* _WORK INSTRUCTIONS_:
All of the records must be restated exactly, with every line complete.

* _DATA SUPPLIED_:

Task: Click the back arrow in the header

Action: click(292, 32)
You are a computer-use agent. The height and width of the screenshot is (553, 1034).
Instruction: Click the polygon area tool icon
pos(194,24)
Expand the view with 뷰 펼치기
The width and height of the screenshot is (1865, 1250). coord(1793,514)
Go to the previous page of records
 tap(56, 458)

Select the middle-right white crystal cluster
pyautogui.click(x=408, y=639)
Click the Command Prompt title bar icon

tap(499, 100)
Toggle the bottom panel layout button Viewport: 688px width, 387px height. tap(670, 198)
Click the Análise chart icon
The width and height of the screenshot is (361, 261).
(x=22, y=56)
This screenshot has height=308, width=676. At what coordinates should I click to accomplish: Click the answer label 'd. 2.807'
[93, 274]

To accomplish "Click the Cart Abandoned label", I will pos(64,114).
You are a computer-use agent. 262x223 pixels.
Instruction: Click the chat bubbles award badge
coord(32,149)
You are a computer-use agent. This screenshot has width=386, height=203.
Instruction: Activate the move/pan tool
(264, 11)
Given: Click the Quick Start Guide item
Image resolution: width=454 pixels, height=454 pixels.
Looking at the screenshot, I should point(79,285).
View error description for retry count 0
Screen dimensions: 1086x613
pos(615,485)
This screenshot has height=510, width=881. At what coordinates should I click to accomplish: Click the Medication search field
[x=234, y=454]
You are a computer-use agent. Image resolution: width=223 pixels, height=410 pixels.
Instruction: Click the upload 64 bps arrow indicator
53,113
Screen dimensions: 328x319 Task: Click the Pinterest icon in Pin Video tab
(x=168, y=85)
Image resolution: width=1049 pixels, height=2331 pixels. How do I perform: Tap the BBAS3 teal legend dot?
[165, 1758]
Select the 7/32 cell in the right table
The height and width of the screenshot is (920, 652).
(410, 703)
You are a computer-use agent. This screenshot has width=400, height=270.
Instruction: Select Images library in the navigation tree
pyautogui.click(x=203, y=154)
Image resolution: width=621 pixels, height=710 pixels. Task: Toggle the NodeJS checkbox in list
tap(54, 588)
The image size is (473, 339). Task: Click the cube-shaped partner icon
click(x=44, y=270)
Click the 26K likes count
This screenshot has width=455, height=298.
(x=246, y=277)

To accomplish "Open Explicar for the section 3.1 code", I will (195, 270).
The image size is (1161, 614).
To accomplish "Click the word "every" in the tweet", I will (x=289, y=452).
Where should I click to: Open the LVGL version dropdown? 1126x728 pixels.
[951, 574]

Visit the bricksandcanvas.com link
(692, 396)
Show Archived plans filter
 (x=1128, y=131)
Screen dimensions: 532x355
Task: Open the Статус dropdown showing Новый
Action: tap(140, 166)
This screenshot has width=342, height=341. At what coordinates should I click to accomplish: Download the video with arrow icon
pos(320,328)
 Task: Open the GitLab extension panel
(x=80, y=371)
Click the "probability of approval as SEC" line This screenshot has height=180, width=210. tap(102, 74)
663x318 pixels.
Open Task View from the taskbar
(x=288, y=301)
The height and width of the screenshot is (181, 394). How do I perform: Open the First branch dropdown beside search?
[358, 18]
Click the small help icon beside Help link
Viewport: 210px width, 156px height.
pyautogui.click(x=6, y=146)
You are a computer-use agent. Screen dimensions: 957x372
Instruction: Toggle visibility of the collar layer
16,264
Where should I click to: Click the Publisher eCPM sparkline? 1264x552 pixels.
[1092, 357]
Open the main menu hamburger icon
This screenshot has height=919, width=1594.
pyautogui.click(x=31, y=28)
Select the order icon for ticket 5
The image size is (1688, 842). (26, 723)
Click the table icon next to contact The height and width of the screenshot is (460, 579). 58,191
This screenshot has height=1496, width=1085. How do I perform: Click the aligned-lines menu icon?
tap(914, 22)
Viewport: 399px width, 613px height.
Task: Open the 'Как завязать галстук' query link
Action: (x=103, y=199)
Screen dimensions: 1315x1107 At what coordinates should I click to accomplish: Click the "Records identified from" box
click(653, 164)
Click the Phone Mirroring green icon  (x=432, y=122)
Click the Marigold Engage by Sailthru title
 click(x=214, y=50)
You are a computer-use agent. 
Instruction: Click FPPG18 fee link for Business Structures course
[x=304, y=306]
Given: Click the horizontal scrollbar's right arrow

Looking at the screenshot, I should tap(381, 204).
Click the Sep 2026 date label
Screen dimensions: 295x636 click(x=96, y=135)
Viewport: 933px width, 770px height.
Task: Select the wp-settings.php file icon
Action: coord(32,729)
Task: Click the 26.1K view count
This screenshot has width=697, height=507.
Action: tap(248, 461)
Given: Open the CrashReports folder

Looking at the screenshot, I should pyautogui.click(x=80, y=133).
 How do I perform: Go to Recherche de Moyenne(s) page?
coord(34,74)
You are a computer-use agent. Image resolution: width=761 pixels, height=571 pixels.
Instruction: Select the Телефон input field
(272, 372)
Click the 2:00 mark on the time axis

* _EXERCISE RESULT_:
Task: Click the back arrow in the header

Action: click(292, 32)
You are a computer-use agent. The height and width of the screenshot is (553, 1034).
Instruction: Click the polygon area tool icon
pos(194,24)
Expand the view with 뷰 펼치기
The width and height of the screenshot is (1865, 1250). coord(1793,514)
Go to the previous page of records
 tap(56, 458)

Select the middle-right white crystal cluster
pyautogui.click(x=408, y=639)
Click the Command Prompt title bar icon

tap(499, 100)
Toggle the bottom panel layout button Viewport: 688px width, 387px height. tap(670, 198)
Click the Análise chart icon
The width and height of the screenshot is (361, 261).
(x=22, y=56)
This screenshot has height=308, width=676. At what coordinates should I click to accomplish: Click the answer label 'd. 2.807'
[93, 274]

To accomplish "Click the Cart Abandoned label", I will pos(64,114).
You are a computer-use agent. 262x223 pixels.
Instruction: Click the chat bubbles award badge
coord(32,149)
You are a computer-use agent. This screenshot has width=386, height=203.
Instruction: Activate the move/pan tool
(264, 11)
Given: Click the Quick Start Guide item
Image resolution: width=454 pixels, height=454 pixels.
Looking at the screenshot, I should point(79,285).
View error description for retry count 0
Screen dimensions: 1086x613
pos(615,485)
This screenshot has height=510, width=881. At what coordinates should I click to accomplish: Click the Medication search field
[x=234, y=454]
You are a computer-use agent. Image resolution: width=223 pixels, height=410 pixels.
Instruction: Click the upload 64 bps arrow indicator
53,113
Screen dimensions: 328x319 Task: Click the Pinterest icon in Pin Video tab
(x=168, y=85)
Image resolution: width=1049 pixels, height=2331 pixels. How do I perform: Tap the BBAS3 teal legend dot?
[165, 1758]
Select the 7/32 cell in the right table
The height and width of the screenshot is (920, 652).
(410, 703)
You are a computer-use agent. This screenshot has width=400, height=270.
Instruction: Select Images library in the navigation tree
pyautogui.click(x=203, y=154)
Image resolution: width=621 pixels, height=710 pixels. Task: Toggle the NodeJS checkbox in list
tap(54, 588)
The image size is (473, 339). Task: Click the cube-shaped partner icon
click(x=44, y=270)
Click the 26K likes count
This screenshot has width=455, height=298.
(x=246, y=277)

To accomplish "Open Explicar for the section 3.1 code", I will (195, 270).
The image size is (1161, 614).
To accomplish "Click the word "every" in the tweet", I will (x=289, y=452).
Where should I click to: Open the LVGL version dropdown? 1126x728 pixels.
[951, 574]

Visit the bricksandcanvas.com link
(692, 396)
Show Archived plans filter
 (x=1128, y=131)
Screen dimensions: 532x355
Task: Open the Статус dropdown showing Новый
Action: tap(140, 166)
This screenshot has width=342, height=341. At what coordinates should I click to accomplish: Download the video with arrow icon
pos(320,328)
 Task: Open the GitLab extension panel
(x=80, y=371)
Click the "probability of approval as SEC" line This screenshot has height=180, width=210. tap(102, 74)
663x318 pixels.
Open Task View from the taskbar
(x=288, y=301)
The height and width of the screenshot is (181, 394). How do I perform: Open the First branch dropdown beside search?
[358, 18]
Click the small help icon beside Help link
Viewport: 210px width, 156px height.
pyautogui.click(x=6, y=146)
You are a computer-use agent. Screen dimensions: 957x372
Instruction: Toggle visibility of the collar layer
16,264
Where should I click to: Click the Publisher eCPM sparkline? 1264x552 pixels.
[1092, 357]
Open the main menu hamburger icon
This screenshot has height=919, width=1594.
pyautogui.click(x=31, y=28)
Select the order icon for ticket 5
The image size is (1688, 842). (26, 723)
Click the table icon next to contact The height and width of the screenshot is (460, 579). 58,191
This screenshot has height=1496, width=1085. How do I perform: Click the aligned-lines menu icon?
tap(914, 22)
Viewport: 399px width, 613px height.
Task: Open the 'Как завязать галстук' query link
Action: (x=103, y=199)
Screen dimensions: 1315x1107 At what coordinates should I click to accomplish: Click the "Records identified from" box
click(653, 164)
Click the Phone Mirroring green icon  (x=432, y=122)
Click the Marigold Engage by Sailthru title
 click(x=214, y=50)
You are a computer-use agent. 
Instruction: Click FPPG18 fee link for Business Structures course
[x=304, y=306]
Given: Click the horizontal scrollbar's right arrow

Looking at the screenshot, I should tap(381, 204).
Click the Sep 2026 date label
Screen dimensions: 295x636 click(x=96, y=135)
Viewport: 933px width, 770px height.
Task: Select the wp-settings.php file icon
Action: coord(32,729)
Task: Click the 26.1K view count
This screenshot has width=697, height=507.
Action: tap(248, 461)
Given: Open the CrashReports folder

Looking at the screenshot, I should pyautogui.click(x=80, y=133).
 How do I perform: Go to Recherche de Moyenne(s) page?
coord(34,74)
You are a computer-use agent. Image resolution: width=761 pixels, height=571 pixels.
Instruction: Select the Телефон input field
(272, 372)
Click the 2:00 mark on the time axis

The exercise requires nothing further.